◆ **Exercise prompt**
Pull every line containing the word "below" from the records.
Segment Start: Dataset records
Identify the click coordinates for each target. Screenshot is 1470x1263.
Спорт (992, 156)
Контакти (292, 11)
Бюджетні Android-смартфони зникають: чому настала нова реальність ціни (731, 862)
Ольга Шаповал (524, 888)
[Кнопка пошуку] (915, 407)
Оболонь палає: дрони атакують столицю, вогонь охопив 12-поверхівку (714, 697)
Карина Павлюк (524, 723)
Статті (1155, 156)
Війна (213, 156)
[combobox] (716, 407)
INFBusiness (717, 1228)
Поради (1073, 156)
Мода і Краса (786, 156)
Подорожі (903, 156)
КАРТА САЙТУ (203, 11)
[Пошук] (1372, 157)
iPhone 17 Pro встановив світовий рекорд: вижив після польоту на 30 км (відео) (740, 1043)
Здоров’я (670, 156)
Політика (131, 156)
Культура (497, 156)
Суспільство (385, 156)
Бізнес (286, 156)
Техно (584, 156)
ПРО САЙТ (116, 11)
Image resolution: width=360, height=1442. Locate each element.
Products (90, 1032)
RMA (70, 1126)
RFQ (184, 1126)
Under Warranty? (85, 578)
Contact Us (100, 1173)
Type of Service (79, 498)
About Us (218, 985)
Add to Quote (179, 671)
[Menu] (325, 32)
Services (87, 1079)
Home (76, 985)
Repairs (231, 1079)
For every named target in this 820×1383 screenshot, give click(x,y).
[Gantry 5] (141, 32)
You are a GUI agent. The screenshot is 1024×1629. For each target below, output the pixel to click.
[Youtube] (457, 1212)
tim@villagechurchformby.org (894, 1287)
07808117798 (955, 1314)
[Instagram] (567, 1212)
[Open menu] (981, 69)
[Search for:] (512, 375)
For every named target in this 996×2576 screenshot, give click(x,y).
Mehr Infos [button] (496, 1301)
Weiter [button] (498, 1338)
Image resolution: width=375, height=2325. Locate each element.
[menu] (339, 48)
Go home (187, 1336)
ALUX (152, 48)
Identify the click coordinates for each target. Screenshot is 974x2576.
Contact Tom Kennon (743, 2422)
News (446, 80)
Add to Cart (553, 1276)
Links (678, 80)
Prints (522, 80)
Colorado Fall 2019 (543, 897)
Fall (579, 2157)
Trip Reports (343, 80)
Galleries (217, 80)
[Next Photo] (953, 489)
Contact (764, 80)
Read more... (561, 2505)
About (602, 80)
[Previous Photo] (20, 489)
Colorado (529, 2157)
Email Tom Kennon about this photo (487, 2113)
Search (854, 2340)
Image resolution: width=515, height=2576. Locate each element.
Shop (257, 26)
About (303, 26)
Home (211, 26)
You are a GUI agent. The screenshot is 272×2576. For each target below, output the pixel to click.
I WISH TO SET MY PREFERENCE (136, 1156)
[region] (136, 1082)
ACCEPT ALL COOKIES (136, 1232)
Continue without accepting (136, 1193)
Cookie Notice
Segment End: Dataset records
◆ **Task result**
You are a GUI agent. The screenshot is 1024×1629. For each target below, output the pixel to click.
You are a GUI agent. The screenshot is 272×2576. For each target below, output the pixel to click.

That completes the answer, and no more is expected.